Seeing that courts were formerly held in the church, it must have been expedient to have the stocks fixed near the place of trial, so that prisoners might quickly be placed where village life was busiest. One cannot go so far as to assert, with some writers, that the churchyard was the usual situation for these instruments. If the statement were amended so as to read, “in or near the churchyard,” it would command assent. In the majority of instances, the stocks which remain seem to be in the village street, or on the village green, though generally not a stone’s throw from the church. At Brading, Isle of Wight, they are housed in a building near the entrance to the churchyard. At Hessle and Kirk Ella, in Yorkshire, and at South Harting, in Sussex, they are placed by the church gate; in the Surrey villages of Alfold and Shalford, as well as at Brent Pelham, in Hertford[388], they occupy a like position. The weather-worn stocks of Shalford are shown in Fig. 40. The specimen at Kilham, Yorkshire, stands against the churchyard wall; while about 100 yards away, the old bull-ring may be seen[389]. Haveringatte-Bower, in Essex, has its stocks set up by the side of the green under an immense hollow elm, opposite to a whipping-post. In the following places the stocks are also adjacent to the churchyard: Abinger, Surrey (on the green); Walton-on-the-Hill, near Liverpool[390]; Waltham Abbey, Essex[391]; Weston-under-Redcastle, Salop[392]; and, formerly, Prestbury, Gloucestershire[393]. Within the churchyard itself we have examples at Burnsall, Yorkshire; Mottistone, Isle of Wight; and Crowle, in Lincolnshire. The stocks at Mottistone are very dilapidated; those at Crowle have been used within living memory[394]. Formerly stocks were kept in the Minster Yard at York, and there was a movable pair in the yard at Beverley Minster[395]. Lastly, to conclude this fragmentary list, we notice the stocks of Northorpe, Lincolnshire, which were kept in the church tower[396].

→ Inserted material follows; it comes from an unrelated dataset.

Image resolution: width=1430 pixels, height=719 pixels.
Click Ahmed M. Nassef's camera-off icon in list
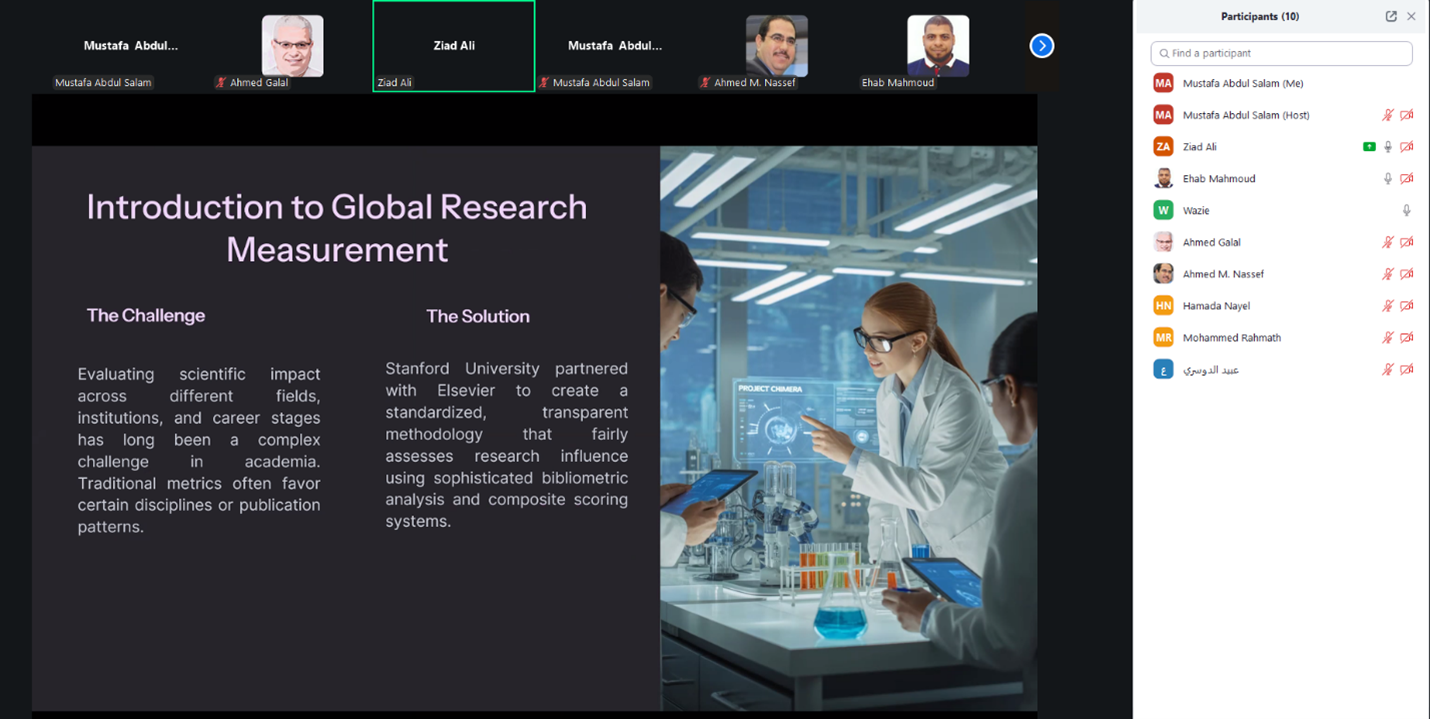[x=1406, y=274]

Fig. 40. Remains of stocks, outside Shalford churchyard, Surrey.

Most of the stocks which remain are perhaps not remarkably ancient. The institution, however, has a long history. Stocks are referred to in a priory charter, dated A.D. 1324, under the name of cippi. In the statute 25 Edward III. 1350, they appear as coppes; while by 7 Henry VI., c. 17, every village or town is to provide itself with a pair of stocks[397]. We can easily picture for ourselves the Mediaeval village with its institutions massed together as closely as possible around a central spot. Castle, church, court-house, tithe-barn, playing green and archery ground; the cross and the yew; the stocks and pillory; the pound and the maypole, were complementary to the usual group of farmsteads and cottages, and helped to relieve a landscape which in the pre-enclosure period was often quiet and bare. We may see baron and priest, representing the civil and the ecclesiastical powers, sitting side by side, to arrange feudal services, tolls, and holidays, to allocate tithes and settle disputes, to assess fines and declare sentences; while ever at hand waited the instruments of punishment.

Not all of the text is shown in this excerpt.